[Top][All Lists]

[Date Prev][Date Next][Thread Prev][Thread Next][Date Index][Thread Index]

Re: [Groff] The future redux

From: Eric S. Raymond
Subject: Re: [Groff] The future redux
Date: Tue, 25 Feb 2014 11:06:09 -0500
User-agent: Mutt/1.5.21 (2010-09-15)

Peter Schaffter <address@hidden>:
> I'm afraid this will be a long post.  Sorry, but I don't see any way
> around it.

I found this a very worthwhile read.  You raised deep issues that required
thought and development.  In this reply I will offer some responses that
I hope are as substantive.

Some weeks ago explained I think exceptional coding skills are not
necessarily required in a lead for a project like groff.  I said: "You
can lead a dev team by having good judgment and good taste and good
timing about what should be done, and showing that through good
communications skills."

I think you are demonstrating those qualities - and that, whether you
so intended it or not, this post was a strong bid for you to be
groff's next design lead.
> * Backward Compatibility

I gave your essay a first read,  then went off to make breakfast - an
important beginning-of-day ritual for me during which I get my start 
on thinking about the day's problems.  While I was eating my eggs 
and bacon I had a large insight...

Backward compatibility is a red herring.  More precisely, it is not
the presence of presentation-level requests from the year zero that
makes groff-as-it-is unfit to play in the semantic-markup world, it is
the fact that macro packages presently *cannot disable access to the
lower level*.

Man markup is good to think about in this context because (a) it is
groff's most important application by document volume, and (b) it is
one where fine details of what you call "expressive" typography have
zero or vanishingly small importance.  This is so simply because 
of the typographic poverty of the viewer-contexts through which
man pages are normally rendered these days.
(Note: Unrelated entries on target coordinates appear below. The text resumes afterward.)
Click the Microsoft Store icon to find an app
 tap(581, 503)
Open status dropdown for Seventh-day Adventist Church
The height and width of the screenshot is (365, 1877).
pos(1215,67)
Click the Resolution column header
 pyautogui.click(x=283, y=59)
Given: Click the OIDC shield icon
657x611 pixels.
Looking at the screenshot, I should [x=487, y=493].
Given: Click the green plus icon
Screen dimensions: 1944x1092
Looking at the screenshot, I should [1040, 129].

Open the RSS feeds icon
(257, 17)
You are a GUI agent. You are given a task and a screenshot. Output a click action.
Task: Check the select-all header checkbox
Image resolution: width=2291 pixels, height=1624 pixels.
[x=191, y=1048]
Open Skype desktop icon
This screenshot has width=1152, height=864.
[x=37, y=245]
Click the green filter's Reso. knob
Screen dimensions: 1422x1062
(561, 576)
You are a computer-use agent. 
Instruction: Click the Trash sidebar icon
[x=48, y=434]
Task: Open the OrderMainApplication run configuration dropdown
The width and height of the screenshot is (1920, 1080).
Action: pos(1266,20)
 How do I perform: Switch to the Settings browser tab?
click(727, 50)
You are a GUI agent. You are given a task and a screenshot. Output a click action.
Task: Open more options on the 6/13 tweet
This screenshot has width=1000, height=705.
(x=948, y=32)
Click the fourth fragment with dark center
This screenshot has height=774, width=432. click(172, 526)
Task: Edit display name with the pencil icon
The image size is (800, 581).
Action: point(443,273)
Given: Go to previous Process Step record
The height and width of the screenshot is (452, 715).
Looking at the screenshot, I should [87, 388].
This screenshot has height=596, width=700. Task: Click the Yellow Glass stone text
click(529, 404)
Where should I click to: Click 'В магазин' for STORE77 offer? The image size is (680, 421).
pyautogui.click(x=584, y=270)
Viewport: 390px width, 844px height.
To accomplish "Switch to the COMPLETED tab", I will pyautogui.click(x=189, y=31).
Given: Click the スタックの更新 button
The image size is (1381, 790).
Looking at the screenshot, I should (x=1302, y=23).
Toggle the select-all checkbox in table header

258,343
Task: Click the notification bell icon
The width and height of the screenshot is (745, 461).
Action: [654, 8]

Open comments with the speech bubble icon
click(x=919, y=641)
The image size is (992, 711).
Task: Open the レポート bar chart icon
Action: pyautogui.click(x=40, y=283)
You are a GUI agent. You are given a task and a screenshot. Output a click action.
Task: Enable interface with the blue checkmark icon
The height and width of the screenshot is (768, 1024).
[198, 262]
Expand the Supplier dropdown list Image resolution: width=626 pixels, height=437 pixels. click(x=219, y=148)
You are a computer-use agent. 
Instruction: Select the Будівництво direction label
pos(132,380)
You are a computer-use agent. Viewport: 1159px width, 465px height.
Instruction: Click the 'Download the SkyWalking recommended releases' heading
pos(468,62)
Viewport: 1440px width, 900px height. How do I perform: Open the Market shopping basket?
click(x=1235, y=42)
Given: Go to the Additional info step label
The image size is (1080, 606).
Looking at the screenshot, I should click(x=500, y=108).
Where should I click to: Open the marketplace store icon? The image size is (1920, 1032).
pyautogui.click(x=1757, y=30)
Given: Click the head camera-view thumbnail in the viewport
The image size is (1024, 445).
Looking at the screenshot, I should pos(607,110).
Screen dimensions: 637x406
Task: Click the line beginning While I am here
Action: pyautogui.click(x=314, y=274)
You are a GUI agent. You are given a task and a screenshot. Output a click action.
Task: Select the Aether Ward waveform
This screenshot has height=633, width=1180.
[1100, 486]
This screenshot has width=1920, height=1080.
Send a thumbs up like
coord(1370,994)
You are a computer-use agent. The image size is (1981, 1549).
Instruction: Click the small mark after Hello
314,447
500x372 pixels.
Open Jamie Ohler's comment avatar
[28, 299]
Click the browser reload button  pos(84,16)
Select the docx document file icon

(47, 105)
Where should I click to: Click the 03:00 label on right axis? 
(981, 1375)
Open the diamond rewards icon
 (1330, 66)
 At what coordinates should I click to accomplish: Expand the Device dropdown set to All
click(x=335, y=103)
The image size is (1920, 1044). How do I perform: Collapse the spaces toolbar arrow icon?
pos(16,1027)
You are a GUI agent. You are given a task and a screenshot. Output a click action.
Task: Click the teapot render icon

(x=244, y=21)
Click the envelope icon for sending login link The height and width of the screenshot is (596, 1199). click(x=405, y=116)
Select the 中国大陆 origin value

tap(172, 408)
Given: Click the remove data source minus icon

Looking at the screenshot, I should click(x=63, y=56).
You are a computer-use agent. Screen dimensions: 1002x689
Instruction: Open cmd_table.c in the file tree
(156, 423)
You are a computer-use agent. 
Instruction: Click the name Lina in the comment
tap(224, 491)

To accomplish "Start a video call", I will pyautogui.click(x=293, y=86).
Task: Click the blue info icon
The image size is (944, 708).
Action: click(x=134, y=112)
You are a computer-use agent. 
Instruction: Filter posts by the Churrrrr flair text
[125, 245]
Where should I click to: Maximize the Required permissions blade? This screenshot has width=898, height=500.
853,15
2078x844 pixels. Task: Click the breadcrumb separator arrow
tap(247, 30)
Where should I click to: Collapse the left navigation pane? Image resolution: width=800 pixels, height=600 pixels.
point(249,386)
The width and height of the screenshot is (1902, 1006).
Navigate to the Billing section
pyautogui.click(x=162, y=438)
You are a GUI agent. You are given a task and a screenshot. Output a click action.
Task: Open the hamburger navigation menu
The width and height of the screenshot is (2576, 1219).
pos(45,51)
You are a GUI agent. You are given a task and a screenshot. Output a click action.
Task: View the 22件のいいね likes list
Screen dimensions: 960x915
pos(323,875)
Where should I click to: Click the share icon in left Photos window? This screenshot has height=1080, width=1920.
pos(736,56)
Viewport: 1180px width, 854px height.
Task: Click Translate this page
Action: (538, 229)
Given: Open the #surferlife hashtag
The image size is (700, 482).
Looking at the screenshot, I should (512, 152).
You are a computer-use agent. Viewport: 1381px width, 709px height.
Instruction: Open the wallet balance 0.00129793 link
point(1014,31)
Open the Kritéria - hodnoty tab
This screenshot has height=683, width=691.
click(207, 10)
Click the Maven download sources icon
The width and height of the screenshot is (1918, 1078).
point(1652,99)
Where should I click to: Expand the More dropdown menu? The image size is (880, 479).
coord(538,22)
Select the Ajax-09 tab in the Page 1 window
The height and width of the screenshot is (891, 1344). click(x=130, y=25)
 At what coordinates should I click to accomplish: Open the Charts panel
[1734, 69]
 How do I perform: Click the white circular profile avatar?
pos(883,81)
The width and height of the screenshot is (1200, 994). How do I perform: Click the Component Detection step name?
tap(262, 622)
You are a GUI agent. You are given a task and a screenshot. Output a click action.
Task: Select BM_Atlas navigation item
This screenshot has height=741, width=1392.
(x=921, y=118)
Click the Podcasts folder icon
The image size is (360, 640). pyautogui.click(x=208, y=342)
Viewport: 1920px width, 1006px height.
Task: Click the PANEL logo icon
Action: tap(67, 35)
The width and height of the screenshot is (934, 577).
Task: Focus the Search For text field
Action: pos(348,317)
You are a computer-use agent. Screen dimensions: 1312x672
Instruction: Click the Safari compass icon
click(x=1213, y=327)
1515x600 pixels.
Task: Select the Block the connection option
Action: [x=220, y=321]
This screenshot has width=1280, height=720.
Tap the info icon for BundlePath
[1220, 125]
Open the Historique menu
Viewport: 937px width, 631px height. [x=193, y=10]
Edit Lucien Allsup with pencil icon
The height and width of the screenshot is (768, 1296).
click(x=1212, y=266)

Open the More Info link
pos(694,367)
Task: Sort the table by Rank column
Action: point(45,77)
Right now, man markup is not really a controlled vocabulary.  Man-page
authors can, and sometimes do, write low-level requests that break
man-markup's semantic model.  This complicates life tremendously for
non-groff renderers and translators, including XMan and man2html and

Now let us imaging adding two primitives to groff:

1. Declare hygienic.  Takes a request or macro name, sets a 'hygienic'
bit on it.

2. Enable hygienic node.  After this point, all explicit requests without
their hygienic bit set are disabled and cause a fatal error.  They
can only be used within hygienic macro expansions.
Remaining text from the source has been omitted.